By Drew Olson Special to OnMilwaukee.com Published Jun 18, 2007 at 9:28 AM Photography: Zach Karpinski

Milwaukee's signature event, Summerfest, begins its annual run on June 28 at the Lakefront.

With 10 shopping days left before the first beer is tapped and the first power chord is struck, we figured it was time to catch up with Don Smiley, the CEO of the festival, and Bob Babisch, the vice president of entertainment.

Enjoy the Milwaukee Talks interview with Don and Bob:

OMC: Thanks for meeting us with us, gentlemen. As the countdown to the World's Largest Music Festival intensifies, how are things going here at headquarters?

BB: It's insane. But, it's always insane, so everything is normal.
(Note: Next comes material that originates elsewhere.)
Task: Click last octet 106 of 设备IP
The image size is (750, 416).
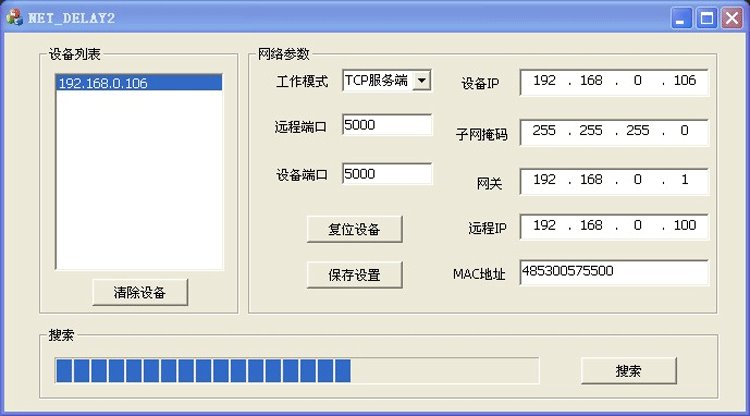Action: click(x=684, y=81)
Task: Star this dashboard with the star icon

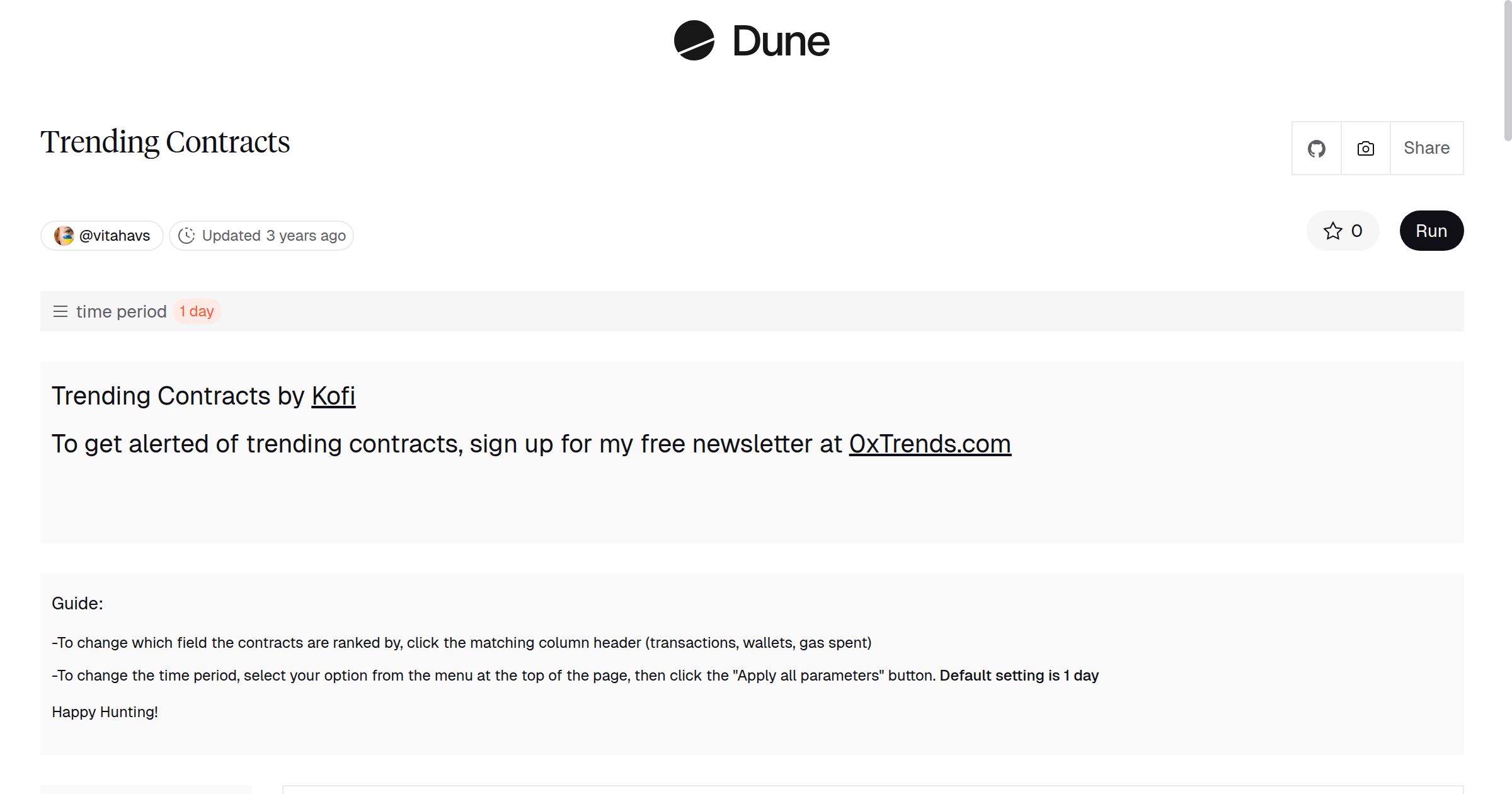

OMC: Since Bob is obviously a veteran, I'd like to ask Don if this is getting to be old hat by now.

DS: I don't think it's old hat. There is always something new and exciting that comes up at either the last moment or at sometime during the festival. You never take anything for granted. But, there is so much experience around here in terms of personnel. Our staff can handle anything.

OMC: Do you guys feel more pressure because it's the 40th birthday?

DS: We're excited. Our plans, promotions, advertising and marketing plan have been in place for awhile. Forty years is really something, when you think about it; that this festival is able to sustain itself and stay economically viable over 40 years when you consider how many music festivals come and go on a year-in, year-out basis. Some make it two years, some make if five years, some make it 10 years, but four decades is really saying a lot.

OMC: How has this festival been able to survive?

BB: One of the reasons that is because it's never been really a fast-buck kind of thing. You never had promoters coming in here seeing how much they could get out of the market and how much they could get out of people. It's always been kind of a people's event. A people's festival. It's had its chance to grow that way. It's had its bumps like anything else, but ...

DS: Mayor Maier wanted it to be affordable to the masses and to this day, it certainly is. We just did a ticket-price analysis of some other festivals like Bonnaroo, Coachella, SunFest in West Palm Beach and the New Orleans Jazz and Heritage Festival. When you compare their ticket prices and what they offer compared to what we offer and our ticket prices, this is just one heck of a value that you can't find in the music business.

OMC: Consumers in Wisconsin are known for frugality. Would charging more at the gate allow you to bring in acts that would result in better attendance?

BB: A lot of the time, those bands that make people say "Oh, oh," we have already booked. There are acts we can't get because during our time they're in Europe or they aren't working. I'm not necessarily talking about the flavor of the month, but there are some names, like the White Stripes, that we go after and they go to Europe.

Europe is a real thorn for us right during our time period. A lot of people go over there. When you look at the stuff in the states that's available, we get the lion's share of it.

OMC: So why aren't you guys charging $25 a ticket? The price of everything else seems to have gone up. Concert tickets certainly have.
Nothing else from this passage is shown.